● **CHALLENGE**
Convert the rows from the line containing "Tap the panda" through the line containing "pyautogui.click(x=477, y=42)", both included, into a two-column CSV with the headers text and answer. Give one line per row, with each field in quotation marks and any line breaks inside a field replaced by spaces.

Begin WORKING DATA

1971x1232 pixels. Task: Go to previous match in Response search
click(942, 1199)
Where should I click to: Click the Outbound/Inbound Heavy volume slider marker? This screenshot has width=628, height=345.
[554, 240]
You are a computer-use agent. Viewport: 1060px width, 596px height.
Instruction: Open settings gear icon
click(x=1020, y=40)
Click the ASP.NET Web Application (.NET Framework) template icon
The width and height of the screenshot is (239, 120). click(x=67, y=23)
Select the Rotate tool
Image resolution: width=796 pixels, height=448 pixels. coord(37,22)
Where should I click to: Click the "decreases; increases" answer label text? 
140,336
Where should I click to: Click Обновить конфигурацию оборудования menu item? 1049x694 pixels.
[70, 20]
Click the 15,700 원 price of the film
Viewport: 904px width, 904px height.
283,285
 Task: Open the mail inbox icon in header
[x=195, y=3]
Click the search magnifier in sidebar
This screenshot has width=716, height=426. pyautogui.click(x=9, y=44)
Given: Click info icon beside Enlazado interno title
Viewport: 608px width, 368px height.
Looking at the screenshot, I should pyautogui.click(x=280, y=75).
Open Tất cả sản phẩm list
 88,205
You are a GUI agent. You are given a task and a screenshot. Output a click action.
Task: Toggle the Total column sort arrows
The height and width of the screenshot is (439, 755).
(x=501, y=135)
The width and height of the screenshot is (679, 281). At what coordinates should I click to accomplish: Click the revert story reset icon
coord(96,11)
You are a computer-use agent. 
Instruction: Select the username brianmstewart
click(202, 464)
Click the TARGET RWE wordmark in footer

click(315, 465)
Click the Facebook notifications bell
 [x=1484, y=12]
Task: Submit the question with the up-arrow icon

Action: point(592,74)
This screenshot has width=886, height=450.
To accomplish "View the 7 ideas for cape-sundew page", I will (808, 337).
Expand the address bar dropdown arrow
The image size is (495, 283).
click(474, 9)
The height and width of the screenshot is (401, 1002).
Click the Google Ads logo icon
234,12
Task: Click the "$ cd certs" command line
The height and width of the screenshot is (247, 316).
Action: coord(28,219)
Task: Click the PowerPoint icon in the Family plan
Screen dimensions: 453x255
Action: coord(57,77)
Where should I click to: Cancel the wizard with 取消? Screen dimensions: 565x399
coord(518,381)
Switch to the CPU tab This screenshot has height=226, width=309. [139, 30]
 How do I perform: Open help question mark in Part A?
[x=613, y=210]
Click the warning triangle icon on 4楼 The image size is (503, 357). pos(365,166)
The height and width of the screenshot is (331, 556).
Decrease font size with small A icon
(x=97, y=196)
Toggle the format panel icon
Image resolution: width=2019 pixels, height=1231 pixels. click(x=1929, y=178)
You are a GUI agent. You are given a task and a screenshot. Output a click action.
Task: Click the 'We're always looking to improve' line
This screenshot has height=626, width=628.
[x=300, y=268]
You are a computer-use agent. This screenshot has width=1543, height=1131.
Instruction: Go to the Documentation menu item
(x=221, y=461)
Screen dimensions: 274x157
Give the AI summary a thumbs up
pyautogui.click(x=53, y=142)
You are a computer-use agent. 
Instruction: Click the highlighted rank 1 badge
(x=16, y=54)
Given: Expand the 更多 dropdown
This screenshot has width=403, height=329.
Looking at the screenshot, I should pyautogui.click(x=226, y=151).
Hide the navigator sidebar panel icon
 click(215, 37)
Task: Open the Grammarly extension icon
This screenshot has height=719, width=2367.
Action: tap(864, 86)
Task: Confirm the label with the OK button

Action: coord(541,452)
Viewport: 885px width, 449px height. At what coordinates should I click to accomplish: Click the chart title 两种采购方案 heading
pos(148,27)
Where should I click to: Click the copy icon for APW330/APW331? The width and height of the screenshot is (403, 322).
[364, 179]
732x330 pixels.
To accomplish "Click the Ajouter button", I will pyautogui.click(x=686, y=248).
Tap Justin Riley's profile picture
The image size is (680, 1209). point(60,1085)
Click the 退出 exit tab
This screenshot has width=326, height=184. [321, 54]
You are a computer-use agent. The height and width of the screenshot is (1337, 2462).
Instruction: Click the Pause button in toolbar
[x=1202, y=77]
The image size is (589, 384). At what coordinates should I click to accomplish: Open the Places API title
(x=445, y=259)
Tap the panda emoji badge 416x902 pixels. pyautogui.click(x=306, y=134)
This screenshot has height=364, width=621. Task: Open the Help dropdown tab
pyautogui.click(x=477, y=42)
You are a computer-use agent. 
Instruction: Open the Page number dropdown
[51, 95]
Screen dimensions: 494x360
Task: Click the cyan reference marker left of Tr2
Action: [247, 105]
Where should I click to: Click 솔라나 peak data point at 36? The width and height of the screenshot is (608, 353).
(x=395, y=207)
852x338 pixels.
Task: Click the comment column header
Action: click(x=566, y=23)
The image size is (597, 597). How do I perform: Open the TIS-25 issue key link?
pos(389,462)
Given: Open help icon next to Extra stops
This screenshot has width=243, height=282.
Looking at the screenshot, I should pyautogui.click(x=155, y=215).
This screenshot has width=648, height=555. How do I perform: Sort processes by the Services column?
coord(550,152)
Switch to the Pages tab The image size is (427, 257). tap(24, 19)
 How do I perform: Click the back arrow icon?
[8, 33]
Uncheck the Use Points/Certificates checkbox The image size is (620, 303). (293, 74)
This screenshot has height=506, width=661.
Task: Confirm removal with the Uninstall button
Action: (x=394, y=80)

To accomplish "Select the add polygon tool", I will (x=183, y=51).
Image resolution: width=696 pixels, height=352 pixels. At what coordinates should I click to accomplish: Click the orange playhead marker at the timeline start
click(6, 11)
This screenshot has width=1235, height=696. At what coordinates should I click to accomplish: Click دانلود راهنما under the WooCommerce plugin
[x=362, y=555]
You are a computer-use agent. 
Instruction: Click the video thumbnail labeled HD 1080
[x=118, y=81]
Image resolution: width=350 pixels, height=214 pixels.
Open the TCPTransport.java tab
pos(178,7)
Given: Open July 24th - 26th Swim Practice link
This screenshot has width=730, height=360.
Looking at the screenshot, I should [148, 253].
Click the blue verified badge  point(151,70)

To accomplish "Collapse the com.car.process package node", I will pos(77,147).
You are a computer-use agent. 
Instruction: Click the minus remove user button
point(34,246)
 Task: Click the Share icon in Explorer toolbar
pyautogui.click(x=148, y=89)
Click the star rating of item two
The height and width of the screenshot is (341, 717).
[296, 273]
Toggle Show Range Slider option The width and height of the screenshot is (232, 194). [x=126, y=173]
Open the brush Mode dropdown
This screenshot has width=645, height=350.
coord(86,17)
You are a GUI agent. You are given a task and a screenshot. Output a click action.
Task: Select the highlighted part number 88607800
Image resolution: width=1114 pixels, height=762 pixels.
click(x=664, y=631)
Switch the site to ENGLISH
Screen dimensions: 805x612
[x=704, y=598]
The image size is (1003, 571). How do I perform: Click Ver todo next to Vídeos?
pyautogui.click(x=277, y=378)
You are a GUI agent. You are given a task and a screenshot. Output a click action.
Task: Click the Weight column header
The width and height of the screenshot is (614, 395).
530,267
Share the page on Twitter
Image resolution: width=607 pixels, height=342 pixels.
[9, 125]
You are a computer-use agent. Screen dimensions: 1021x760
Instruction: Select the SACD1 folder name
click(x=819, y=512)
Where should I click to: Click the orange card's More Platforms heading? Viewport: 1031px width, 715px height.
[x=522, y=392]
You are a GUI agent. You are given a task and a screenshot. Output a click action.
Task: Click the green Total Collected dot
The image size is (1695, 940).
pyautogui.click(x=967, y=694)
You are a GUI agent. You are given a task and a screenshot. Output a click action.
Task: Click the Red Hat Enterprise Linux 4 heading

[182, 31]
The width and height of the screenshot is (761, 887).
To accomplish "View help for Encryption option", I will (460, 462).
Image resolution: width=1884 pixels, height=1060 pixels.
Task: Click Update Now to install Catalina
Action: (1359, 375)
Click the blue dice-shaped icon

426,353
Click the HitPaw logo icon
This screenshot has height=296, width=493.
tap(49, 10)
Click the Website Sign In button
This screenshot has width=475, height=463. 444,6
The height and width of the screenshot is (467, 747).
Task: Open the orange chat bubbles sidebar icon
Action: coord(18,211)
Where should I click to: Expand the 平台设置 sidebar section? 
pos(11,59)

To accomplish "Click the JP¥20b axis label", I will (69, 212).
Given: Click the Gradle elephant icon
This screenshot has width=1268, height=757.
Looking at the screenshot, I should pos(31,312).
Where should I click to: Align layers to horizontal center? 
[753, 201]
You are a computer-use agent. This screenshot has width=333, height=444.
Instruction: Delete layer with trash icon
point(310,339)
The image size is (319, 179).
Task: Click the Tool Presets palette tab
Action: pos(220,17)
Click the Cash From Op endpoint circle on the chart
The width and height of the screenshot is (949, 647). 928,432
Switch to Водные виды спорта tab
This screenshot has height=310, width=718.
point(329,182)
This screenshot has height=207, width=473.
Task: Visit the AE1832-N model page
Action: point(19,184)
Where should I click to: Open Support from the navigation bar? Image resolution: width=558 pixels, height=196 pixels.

End WORKING DATA

● **TASK RESULT**
text,answer
"Tap the panda emoji badge 416x902 pixels.","pyautogui.click(x=306, y=134)"
"This screenshot has height=364, width=621. Task: Open the Help dropdown tab","pyautogui.click(x=477, y=42)"